Even when just the skin is being treated, protective measures are warranted for the eyes, said Dr. Ross, director of the Scripps Clinic Laser and Cosmetic Dermatology Center in Carmel Valley, Calif.

Visible light and some infrared-wavelength light is focused as it enters the eye, making the eyes even more susceptible to laser damage. There have been reports of severe and sometimes permanent eye injuries with lasers. One patient, for example, reported seeing a white flash and hearing a click during treatment with an Nd:YAG 1064-nm laser. The result was a dark spot in the patient's visual field resulted, he said.

Protective eyewear is of paramount importance, Dr. Ross said. Select eyewear based on the laser and the anatomic region being treated. Look for eyewear marked with the wavelengths it protects against and the degree of light energy attenuation. Caution is advised when using goggles on pediatric patients because the fit may not be ideal.

In a very practical sense, Dr. Ross also advised that staff keep cups of water or coffee off the lasers. A spill or leak can get into the device power supply and cause an "explosion." In addition, never open the part of the laser where the high voltage energy is located, said Dr. Ross.

He recommended following the American National Standards Institute's (ANSI) series of laser safety standards. The recommendations are recognized by many hospitals as the standard for guiding a laser safety program, he said.

Examples of ANSI standards include physicians acting as the safety officer, routine laser maintenance, and having a set of standard operating procedures that is kept on file. Recommendations are not just for large practices, Dr. Ross said. "Even a small clinic should have a laser safety officer."

Government safety standards for laser use are available from the Occupational Safety and Health Administration and the Food and Drug Administration's Center for Devices and Radiological Health. Having a sign posted near each device warning of potential hazards specific to that class of laser is an example of a government safety standard, he said.

There are four general safety categories for lasers:

Class 1. Low-power device that is considered safe.

Class 2. The eye blink response generally provides enough eye protection during use.

Class 3. Direct exposure of the eye to these medium-power devices has potential to cause harm.

Class 4. These high-power devices require the most caution to avoid eye and skin hazards through direct and reflected exposure. These lasers also can pose a fire hazard if nearby materials are accidentally ignited from direct or scattered beams.

Credentialing is another safety measure. All clinicians operating a laser at the Scripps Clinic, for example, must be credentialed for that specific device and wavelength. Requirements include some didactic training, supervision during three or more laser treatments, and hands-on instruction by the device manufacturer, Dr. Ross said.

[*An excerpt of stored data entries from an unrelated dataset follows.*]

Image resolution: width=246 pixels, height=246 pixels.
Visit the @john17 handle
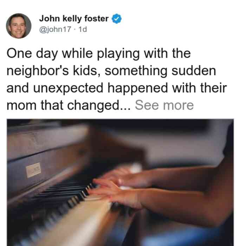[55, 29]
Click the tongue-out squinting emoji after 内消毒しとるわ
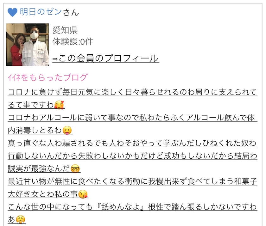The width and height of the screenshot is (266, 226). pos(67,131)
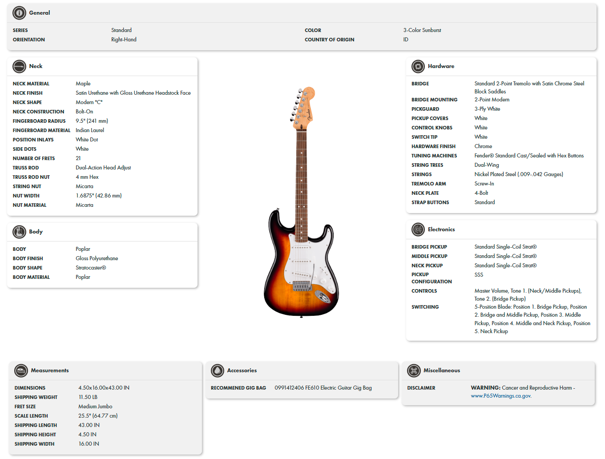
Task: Click the General section icon
Action: click(x=19, y=13)
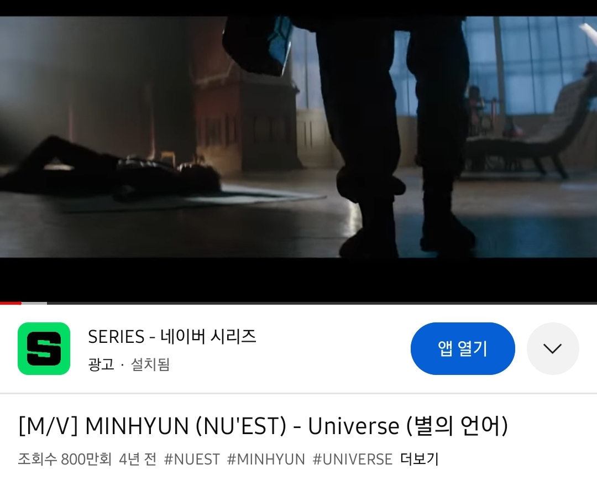Click the red played portion of the progress bar
The image size is (597, 480).
[11, 303]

As with most government standards, there is official terminology regarding laser safety. Maximal permissible exposure (MPE) is an official term, describing the amount of irradiance to which a patient can be exposed without causing eye or skin damage. It is important to note that patient discomfort is possible within the MPE limitations. The MPE is calculated using wavelength and duration of laser exposure.

Dermatologists can optimize safety with knowledge of the basic physics behind the energy delivered in laser light and how it provides benefits to the skin when delivered properly, he suggested.

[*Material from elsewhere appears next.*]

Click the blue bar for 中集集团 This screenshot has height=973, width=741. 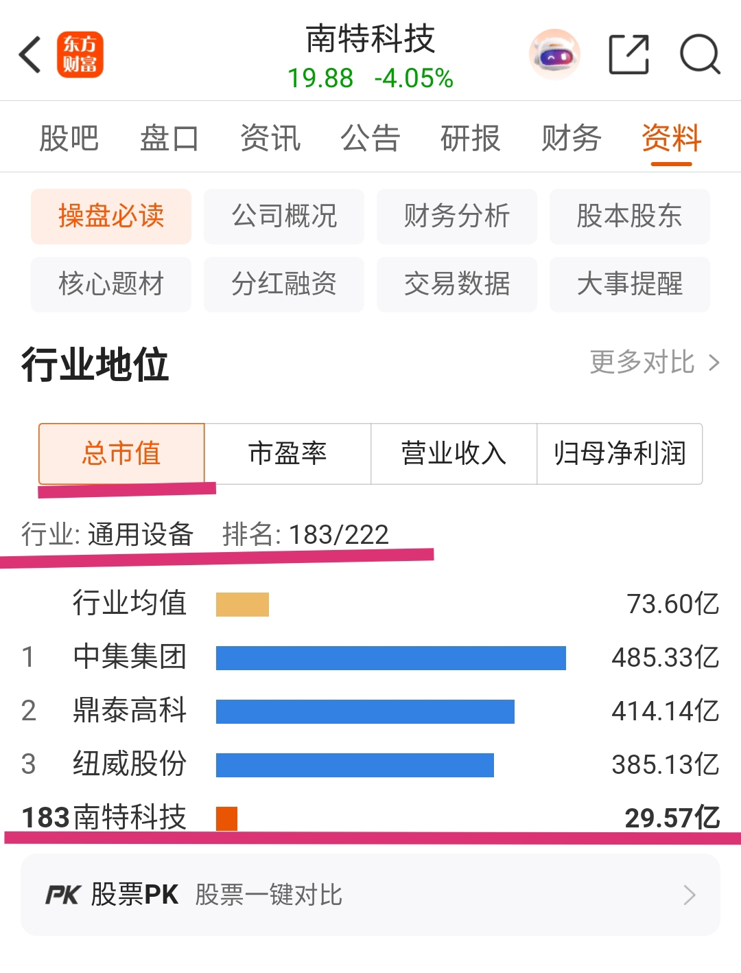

Power delivered per unit area is called the irradiance. This is typically expressed as the power in watts per square centimeter. Many dermatologists and device manufacturers compare lasers and outcomes in terms of joules, which is the energy delivered per square centimeter.

On the patient end, science determines the depth to which laser light penetrates and is absorbed. This absorption coefficient varies among hemoglobin, melanin, and water, for example. Each component interacts to a different extent with laser energy, and dermatologists utilize this selective photothermolysis to optimize patient outcomes from laser treatments, he said.

Dr. Ross disclosed that he is a researcher for and receives funding from multiple laser companies, including Candela, Cutera, Lumenis, Sciton, and Syneron.

SDEF and this news organization are owned by Elsevier.